The outrages inflicted by the Clichy police on Dardare, Decamp, and Léveillé, who had defended their right to carry the black flag, revolvers in hand, and the cavalier treatment of these same men by the personages of the court before which they were summoned, were the probable provocations for the unsuccessful attempt,[33] of which Ravachol was suspected to be the author, on the Clichy station-house and for the explosions of the rue de Clichy and the Boulevard St. Germain for which he was condemned.

“Manacled and bleeding,” wrote Zo d’Axa at the time in L’Endehors, “the three men were landed in the station-house. Their respite was not long. The officers were not slow to pay the prisoners a visit, and this is what they brought with them: kicks for shin-bones, pummellings for panting chests, blows of revolver butts for aching heads. It was the dance of the vanquished. They mauled the poor fellows with inexorable malice and ignoble ingenuity. The police band tortured with ferocious joy.
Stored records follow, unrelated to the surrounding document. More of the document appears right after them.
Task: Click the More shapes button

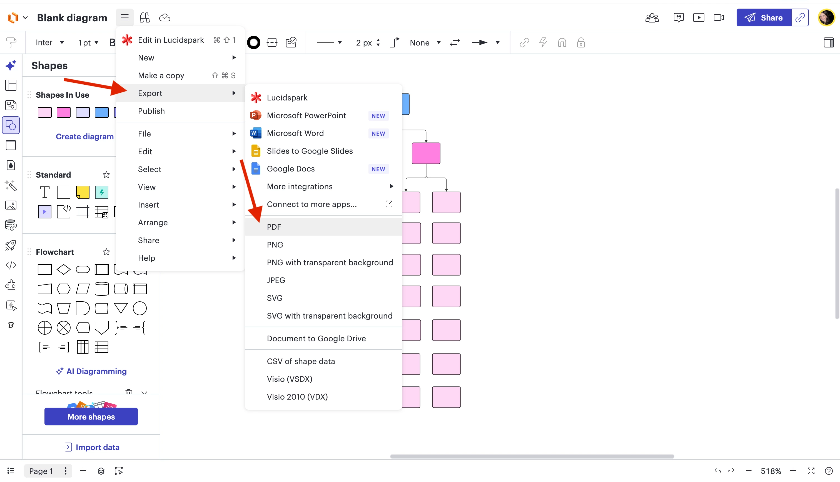Action: [91, 416]
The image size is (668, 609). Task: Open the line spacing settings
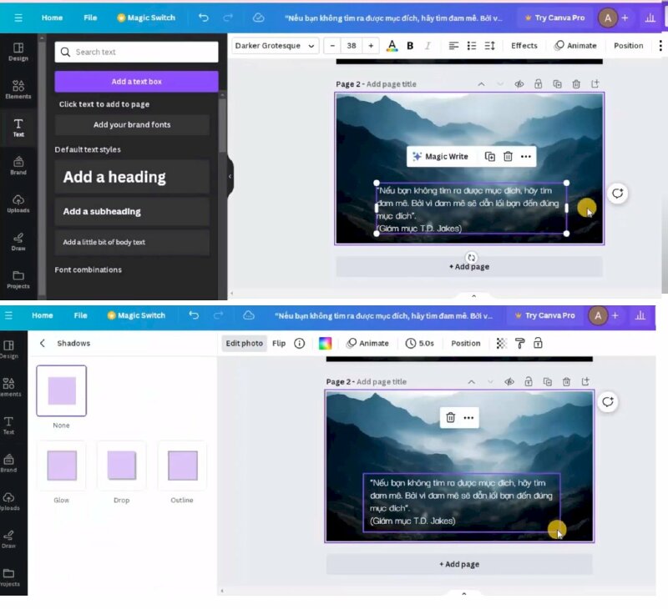point(490,46)
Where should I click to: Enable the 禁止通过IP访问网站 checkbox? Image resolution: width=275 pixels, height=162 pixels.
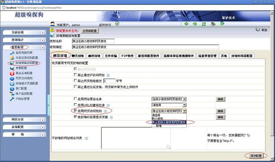tap(75, 75)
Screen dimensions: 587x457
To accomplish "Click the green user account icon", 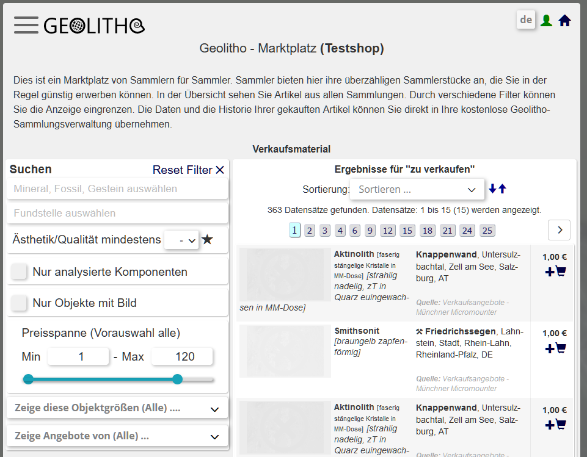I will [546, 21].
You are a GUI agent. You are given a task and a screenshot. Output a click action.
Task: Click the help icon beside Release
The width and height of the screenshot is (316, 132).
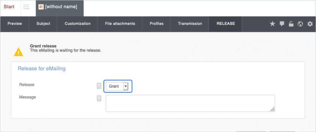99,86
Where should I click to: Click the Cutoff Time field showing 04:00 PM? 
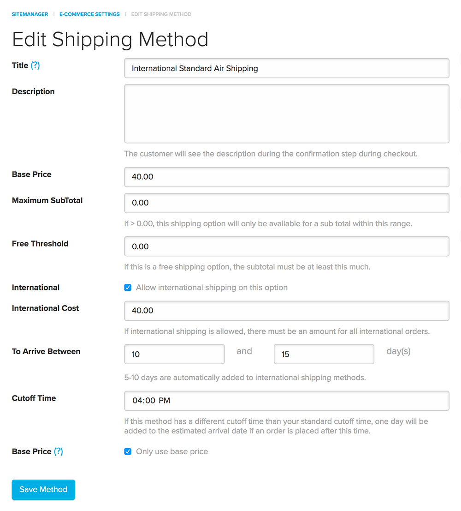point(286,401)
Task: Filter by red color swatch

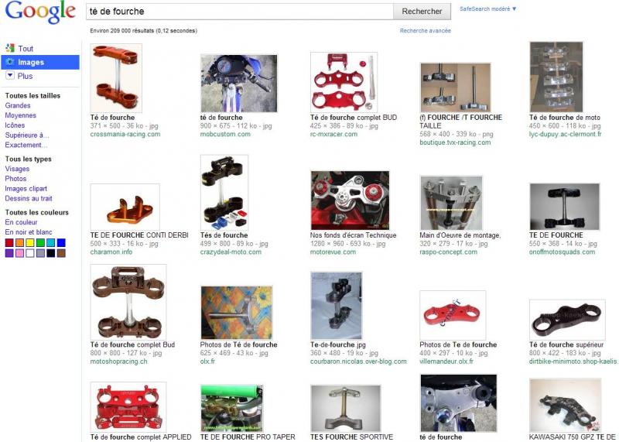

“When they stopped, it was from weariness and only to reopen the séance half an hour later. So passed the day of the arrest and other subsequent days.

“Their eyes blackened, their heads swollen and unrecognisable, their bodies bruised, their spirits broken, the poor fellows had no more force to resist. They remained inert under poundings as under the lash of insult. Their wounds festered, and they were refused water to wash the sores. A month after the arrest the bullet that might have given him gangrene had not been extracted from the leg of Léveillé.”

Some allowance should be made in the above account for the evident partisan spirit of Zo d’Axa. But there is plenty of unbiased evidence to demonstrate the culpability of the police in this affair and to explain the epidemic of overt acts that came after it.